Argentine footballer

David Distéfano (born 10 July 1987) is an Argentine footballer who plays for Blooming as an attacking midfielder.

==Club career==

===Unión San Felipe===
In December 2009, Distéfano joined to recently promoted team and also 2009 Copa Chile recently champion, Unión San Felipe. He made his fully debut on 3 February 2010 against Audax Italiano and scored his first goal on 14 February 2010, in a 1–3 loss against Deportes La Serena.

He had more continuity in the second semester of the year, in where he took part in the 2010 Copa Sudamericana with Unión San Felipe, scoring one goal in the 4–2 victory against LDU Quito, in the Round of 16 of the competition, but his team was eventually eliminated.

===FC Braşov===
On 14 January 2011, his move to the Romanian club FC Brașov was confirmed, along with his team-mate Juan Toloza. Both players signed contracts for one season and joined the club's pre-season tournament in Turkey, after completing the medical tests.

He made his Liga I debut on 1 April 2011 in a 1–0 win over Oţelul Galaţi, coming as a substitute for Adrian Rusu. He scored his first goal for FC Braşov against CFR Cluj on 17 April 2011 from penalty spot, and then scored his second in a decisive moment of the season against Universitatea Craiova, on 24 April 2011, signing the winning goal in a 2–1 away victory.
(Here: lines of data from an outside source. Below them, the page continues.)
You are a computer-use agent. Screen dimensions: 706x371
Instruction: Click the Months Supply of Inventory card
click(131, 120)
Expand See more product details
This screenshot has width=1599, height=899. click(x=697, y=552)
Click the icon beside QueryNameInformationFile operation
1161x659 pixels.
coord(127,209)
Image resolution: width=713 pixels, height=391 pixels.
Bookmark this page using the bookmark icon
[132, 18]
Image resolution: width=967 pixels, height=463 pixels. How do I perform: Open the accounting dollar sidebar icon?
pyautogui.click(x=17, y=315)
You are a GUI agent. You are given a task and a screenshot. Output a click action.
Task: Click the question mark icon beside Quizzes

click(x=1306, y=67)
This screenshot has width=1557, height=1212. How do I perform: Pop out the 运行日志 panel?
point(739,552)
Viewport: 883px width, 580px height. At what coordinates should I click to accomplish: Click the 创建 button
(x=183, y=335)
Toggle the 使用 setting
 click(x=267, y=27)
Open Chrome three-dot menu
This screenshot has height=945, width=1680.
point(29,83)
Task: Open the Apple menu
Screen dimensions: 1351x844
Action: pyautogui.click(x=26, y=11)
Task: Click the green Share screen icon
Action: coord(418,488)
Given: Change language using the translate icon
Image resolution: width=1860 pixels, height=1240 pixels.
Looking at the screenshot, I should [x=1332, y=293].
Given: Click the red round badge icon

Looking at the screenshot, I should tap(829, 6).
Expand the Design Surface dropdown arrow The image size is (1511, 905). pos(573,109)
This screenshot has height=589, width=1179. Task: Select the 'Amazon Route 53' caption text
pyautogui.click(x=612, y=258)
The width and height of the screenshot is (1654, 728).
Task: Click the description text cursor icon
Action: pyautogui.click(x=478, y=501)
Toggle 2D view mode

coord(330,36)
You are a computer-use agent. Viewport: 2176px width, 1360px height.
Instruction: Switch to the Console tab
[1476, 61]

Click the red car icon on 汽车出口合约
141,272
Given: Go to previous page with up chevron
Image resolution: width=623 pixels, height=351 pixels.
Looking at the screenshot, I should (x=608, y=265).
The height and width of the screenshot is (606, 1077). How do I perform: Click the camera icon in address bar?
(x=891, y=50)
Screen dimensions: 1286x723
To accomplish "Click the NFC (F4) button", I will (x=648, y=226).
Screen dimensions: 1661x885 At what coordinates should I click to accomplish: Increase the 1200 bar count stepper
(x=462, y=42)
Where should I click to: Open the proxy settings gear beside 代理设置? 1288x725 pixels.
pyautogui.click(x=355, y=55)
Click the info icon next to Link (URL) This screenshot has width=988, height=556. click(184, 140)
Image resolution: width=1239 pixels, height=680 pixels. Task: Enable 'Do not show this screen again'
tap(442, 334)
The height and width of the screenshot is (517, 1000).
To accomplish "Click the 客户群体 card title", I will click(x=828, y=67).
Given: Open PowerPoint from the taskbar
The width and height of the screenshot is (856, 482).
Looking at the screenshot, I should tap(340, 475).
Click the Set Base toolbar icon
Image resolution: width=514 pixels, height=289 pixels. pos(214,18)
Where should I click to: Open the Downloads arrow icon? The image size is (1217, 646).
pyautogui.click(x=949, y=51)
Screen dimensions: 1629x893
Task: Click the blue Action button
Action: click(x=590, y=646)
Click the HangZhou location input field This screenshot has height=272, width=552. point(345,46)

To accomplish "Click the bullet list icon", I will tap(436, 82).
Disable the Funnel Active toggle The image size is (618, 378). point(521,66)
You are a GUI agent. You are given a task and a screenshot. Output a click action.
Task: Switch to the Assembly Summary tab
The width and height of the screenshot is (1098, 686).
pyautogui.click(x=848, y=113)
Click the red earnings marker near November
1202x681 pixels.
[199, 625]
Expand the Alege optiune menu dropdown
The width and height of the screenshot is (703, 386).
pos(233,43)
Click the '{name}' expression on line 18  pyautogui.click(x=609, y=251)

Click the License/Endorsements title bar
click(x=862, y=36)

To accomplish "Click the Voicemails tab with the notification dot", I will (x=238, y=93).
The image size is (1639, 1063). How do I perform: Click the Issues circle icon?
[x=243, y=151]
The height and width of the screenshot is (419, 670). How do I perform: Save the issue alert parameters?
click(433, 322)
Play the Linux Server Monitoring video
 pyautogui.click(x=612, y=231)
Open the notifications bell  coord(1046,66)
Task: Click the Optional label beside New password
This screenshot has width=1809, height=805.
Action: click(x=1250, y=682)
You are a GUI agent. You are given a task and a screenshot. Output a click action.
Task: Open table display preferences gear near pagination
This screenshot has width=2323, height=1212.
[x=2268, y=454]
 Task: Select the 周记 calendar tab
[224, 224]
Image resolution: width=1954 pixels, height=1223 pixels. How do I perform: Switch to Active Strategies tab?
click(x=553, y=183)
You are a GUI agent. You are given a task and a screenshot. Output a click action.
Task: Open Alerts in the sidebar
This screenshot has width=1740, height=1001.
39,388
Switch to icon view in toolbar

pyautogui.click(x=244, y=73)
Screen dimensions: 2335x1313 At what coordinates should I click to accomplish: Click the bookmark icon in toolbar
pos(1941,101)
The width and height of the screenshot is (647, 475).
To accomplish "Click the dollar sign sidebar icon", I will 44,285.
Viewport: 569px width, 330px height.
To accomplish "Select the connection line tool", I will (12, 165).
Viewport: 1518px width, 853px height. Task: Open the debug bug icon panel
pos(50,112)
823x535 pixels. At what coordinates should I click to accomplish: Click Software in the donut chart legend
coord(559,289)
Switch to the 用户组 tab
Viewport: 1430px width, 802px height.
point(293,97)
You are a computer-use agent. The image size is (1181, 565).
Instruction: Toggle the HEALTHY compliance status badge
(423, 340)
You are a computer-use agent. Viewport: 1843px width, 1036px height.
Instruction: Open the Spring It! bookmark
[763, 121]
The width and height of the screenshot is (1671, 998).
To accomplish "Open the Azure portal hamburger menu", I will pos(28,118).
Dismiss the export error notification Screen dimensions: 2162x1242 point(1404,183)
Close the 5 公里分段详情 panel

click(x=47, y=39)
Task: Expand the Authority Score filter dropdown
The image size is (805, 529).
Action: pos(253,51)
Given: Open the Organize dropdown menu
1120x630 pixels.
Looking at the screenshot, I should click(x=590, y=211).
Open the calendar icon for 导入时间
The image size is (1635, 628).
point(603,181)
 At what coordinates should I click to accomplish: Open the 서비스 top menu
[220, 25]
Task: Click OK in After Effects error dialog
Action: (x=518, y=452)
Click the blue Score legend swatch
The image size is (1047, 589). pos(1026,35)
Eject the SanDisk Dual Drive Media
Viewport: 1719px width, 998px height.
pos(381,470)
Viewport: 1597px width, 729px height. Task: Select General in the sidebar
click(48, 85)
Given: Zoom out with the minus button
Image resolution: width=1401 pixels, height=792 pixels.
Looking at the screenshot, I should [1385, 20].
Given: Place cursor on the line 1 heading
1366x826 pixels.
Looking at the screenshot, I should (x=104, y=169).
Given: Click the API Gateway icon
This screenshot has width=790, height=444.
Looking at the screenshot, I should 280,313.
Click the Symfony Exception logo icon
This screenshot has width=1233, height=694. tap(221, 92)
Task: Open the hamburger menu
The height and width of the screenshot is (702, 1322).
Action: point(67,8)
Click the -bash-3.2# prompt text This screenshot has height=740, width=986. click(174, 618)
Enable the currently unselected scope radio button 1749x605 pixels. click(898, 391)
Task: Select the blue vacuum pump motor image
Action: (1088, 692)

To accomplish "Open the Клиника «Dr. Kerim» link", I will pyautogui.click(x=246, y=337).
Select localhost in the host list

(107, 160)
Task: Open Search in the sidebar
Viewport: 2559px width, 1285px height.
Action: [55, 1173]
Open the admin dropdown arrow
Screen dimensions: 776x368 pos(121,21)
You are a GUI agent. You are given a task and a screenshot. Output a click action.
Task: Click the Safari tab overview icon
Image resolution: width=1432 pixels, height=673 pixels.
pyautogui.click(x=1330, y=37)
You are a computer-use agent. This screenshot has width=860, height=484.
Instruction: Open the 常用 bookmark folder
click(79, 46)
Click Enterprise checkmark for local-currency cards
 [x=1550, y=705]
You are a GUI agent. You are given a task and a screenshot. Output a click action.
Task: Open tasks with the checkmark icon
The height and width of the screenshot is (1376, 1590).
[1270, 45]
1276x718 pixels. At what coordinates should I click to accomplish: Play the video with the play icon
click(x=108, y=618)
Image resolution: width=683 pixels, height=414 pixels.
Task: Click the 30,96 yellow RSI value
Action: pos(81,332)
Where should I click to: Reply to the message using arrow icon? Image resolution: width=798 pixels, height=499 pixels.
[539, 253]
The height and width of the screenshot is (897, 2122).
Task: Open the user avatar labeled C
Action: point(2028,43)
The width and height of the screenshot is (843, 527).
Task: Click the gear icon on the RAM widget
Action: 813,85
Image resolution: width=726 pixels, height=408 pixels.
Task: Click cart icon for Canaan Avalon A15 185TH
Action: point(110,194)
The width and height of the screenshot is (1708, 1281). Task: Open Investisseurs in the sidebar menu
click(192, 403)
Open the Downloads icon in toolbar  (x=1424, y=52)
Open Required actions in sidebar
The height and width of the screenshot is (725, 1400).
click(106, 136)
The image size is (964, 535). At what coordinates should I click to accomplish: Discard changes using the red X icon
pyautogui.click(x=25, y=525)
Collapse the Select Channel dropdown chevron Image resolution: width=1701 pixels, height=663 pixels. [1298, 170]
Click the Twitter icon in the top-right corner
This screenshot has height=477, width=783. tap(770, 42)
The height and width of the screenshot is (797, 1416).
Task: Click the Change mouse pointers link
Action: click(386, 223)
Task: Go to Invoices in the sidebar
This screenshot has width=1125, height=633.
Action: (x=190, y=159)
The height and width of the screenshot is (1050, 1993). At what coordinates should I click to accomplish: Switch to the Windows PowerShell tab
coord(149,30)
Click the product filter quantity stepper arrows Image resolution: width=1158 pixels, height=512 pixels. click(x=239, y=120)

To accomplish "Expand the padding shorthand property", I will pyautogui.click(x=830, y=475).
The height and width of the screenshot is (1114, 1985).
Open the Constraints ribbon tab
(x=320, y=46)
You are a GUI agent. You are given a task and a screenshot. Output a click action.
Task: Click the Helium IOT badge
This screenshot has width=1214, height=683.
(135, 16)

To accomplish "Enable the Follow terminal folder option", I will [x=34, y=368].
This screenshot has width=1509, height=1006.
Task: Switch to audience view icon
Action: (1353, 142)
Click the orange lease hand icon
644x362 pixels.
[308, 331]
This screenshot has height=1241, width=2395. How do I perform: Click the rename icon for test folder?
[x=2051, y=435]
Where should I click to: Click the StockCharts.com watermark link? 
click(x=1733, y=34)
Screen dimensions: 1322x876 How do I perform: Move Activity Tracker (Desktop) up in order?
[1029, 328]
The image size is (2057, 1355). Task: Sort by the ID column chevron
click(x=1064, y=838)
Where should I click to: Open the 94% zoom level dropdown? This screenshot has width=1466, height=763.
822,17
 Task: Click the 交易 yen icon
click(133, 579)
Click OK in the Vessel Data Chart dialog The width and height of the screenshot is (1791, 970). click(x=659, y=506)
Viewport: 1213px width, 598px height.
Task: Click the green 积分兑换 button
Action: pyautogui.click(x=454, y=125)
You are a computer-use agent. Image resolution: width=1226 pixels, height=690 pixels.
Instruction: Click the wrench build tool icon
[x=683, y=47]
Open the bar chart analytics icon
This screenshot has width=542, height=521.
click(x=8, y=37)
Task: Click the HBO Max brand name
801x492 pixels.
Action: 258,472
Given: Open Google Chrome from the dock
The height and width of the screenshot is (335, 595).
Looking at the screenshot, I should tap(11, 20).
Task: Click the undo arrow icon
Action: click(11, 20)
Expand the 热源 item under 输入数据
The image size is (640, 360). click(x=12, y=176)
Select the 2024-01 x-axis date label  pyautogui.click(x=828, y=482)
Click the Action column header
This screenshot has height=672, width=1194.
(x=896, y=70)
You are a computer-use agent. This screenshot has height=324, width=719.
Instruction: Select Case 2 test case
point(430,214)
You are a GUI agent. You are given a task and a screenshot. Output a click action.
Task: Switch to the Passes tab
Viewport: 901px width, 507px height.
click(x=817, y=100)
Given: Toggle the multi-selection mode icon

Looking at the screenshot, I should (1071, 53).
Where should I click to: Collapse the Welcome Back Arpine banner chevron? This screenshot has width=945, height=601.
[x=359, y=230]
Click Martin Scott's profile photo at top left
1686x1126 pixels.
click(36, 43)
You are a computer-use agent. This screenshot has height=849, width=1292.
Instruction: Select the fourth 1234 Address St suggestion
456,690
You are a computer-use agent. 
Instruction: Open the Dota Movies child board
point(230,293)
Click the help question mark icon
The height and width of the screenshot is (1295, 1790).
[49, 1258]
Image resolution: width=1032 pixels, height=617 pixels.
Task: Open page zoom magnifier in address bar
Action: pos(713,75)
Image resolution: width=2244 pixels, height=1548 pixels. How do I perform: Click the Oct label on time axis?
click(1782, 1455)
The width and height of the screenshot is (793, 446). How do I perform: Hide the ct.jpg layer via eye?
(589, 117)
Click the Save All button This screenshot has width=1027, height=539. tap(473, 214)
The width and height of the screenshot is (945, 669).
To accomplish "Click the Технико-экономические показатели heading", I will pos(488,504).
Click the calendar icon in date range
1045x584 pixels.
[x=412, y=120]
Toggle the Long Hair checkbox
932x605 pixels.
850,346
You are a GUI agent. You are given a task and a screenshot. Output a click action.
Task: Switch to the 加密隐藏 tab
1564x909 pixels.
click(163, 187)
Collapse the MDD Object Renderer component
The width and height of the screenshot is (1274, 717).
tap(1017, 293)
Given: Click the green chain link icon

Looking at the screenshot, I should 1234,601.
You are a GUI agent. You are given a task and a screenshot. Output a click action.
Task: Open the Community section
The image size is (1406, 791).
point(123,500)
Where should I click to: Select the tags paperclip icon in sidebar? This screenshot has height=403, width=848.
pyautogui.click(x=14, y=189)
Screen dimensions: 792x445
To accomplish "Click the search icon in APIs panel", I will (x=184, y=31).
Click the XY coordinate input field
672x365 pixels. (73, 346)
Further goals came in the first round of the 2011–12 season against Gaz Metan Mediaş, on 25 July 2011, when he scored the winning goal in the stoppage time of the game, and on 27 April 2012, when he scored against the league leaders Dinamo București in a 2–0 win.

===Astra Giurgiu===
On 5 July 2012, the player was loaned to the Romanian club Astra Giurgiu, also competing in the Liga I. At the end of the season, he made a total of 27 appearances, scoring three goals, and his club finished fourth in the league.

===Pandurii Târgu Jiu===
On 20 August 2013, he signed with the Romanian club Pandurii Târgu Jiu, along which he participated in the 2013–14 UEFA Europa League, playing against Dnipro Dnipropetrovsk, Paços de Ferreira and Fiorentina.